Rédigez la suite du texte sur les générations Y et Z et leur rapport au travail, en repartant de sa dernière phrase.

**Extrait du document**
##############################

Abécédaire du management. Y Z COMME GÉNÉRATIONS Y Z


Fix, alias François-Xavier Chenevat, est auteur et illustrateur spécialisé dans le dessin humoristique sur le monde de l’entreprise. Dessin extrait de Chief bullshit officer 2.0, avril 2023


La jeunesse n'existe pas disait le sociologue Pierre Bourdieu. Pourtant on parle d'elle comme si elle s'exprimait d'une seule voix. Génération offensée (Caroline Fourest, 2021), Génération sacrifiée (Stéphane Baud, Gérard Mauger, 2017) Génération fracassée (Maxime Lledo, 2021), Génération engagée (Grégoire Cazcarra, 2021)... sans compter les mode d'emploi sur comment manager cette génération !


Trentenaires (Y) et vingtenaires (Z), de quelle jeunesse parle-t-on ? Celle qui réclame du sens et de la réalisation de soi au travail ? Celle qui ne peut pas s'offrir le luxe de les revendiquer et doit se résoudre à trimer ? Celle qui accepte d'être essorée au nom de l'engagement ? Celle qui se résigne à choisir une carrière par déterminisme familial ?… Quoiqu'il en soit, on la soupçonne d'avoir un rapport au travail très...distancié. J'entends régulièrement des employeurs se plaindre du glissement de motivation des jeunes. Un procès en paresse à peine voilé qui a des airs de déjà entendu. Interrogez vos parents et vos grands parents ! Les employeurs des années 70 poussaient déjà la chansonnette de l'amour du travail qui se serait perdu (1).

##############################

**Données fournies**
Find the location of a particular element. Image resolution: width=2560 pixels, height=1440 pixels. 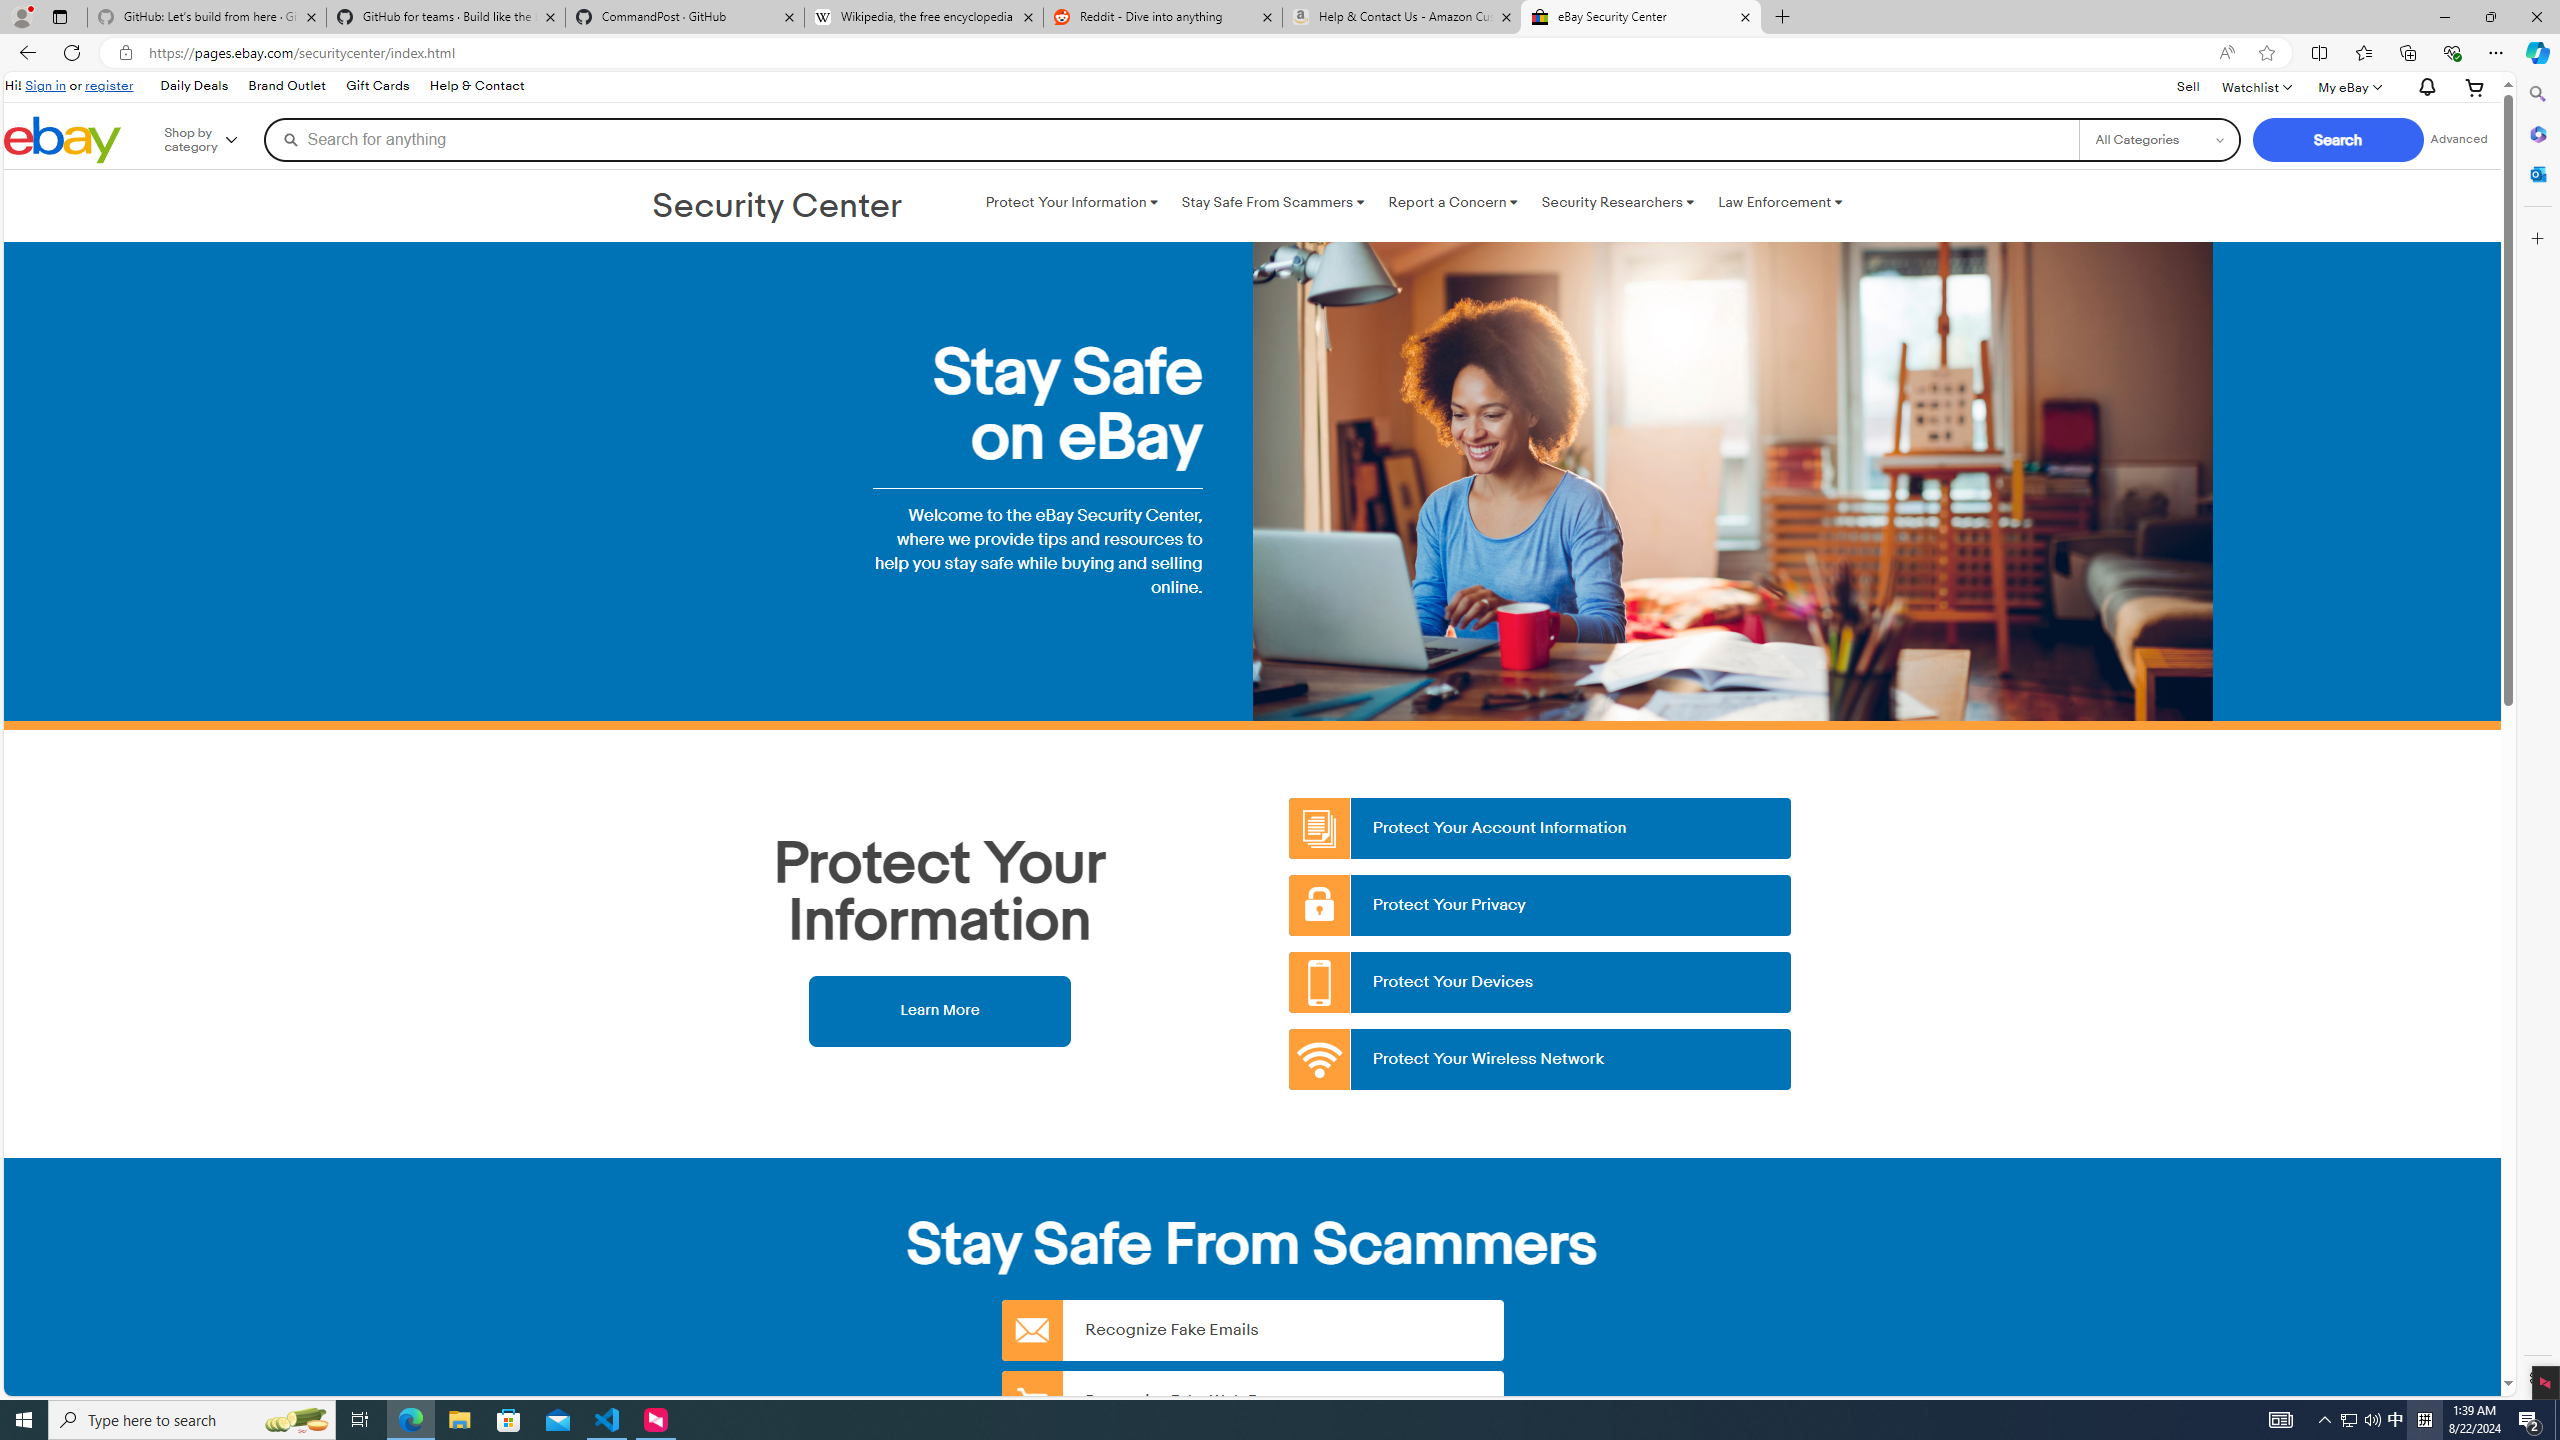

##############################

**Réponse attendue**
A l'encontre de ce stéréotype tenace, il paraîtrait que les aspirations des jeunes générations ne sont pas si différentes de celles de leurs aînés (2), qu'au bout du compte tout le monde veut la même chose : un travail qui a du sens, qui donne la possibilité de construire sa vie, qui laisse le temps de vivre, pour enfin ne pas perdre sa vie à la gagner. Pas étonnant ! Cela fait trois décennies que ces générations sont biberonnées à la santé mentale et au bien-être, comment s'étonner qu'elles en aient fait leur mantra et manifestent une volonté de prendre soin de soi, des autres et du monde ? On leur dit qu'on peut s'épanouir hors du sacro-saint productivisme, comment s'étonner qu'elles mettent le travail à une autre place dans leur vie ?


Le problème est le décalage entre ces promesses et la réalité. Le monde du travail dans lequel s'inscrivent les jeunes générations est marqué par un management qui développe depuis 30 ans un discours « humaniste » sur l'épanouissement personnel dans le travail, l'engagement, le mérite individuel... tout en intensifiant le travail avec pour conséquence pression, burn-out et autres souffrances psychiques. Sensibilisés aux enjeux environnementaux, ils sont invités à participer à la réparation du monde. Mais, déception, la plupart, sept sur dix (3) doivent renoncer à ce critère « faute de postes appropriés en nombre suffisant ». Il y a un décalage entre aspirations et possibilités réelles. Le monde du travail produit un discours mais a du mal à fournir la réalité qui va avec.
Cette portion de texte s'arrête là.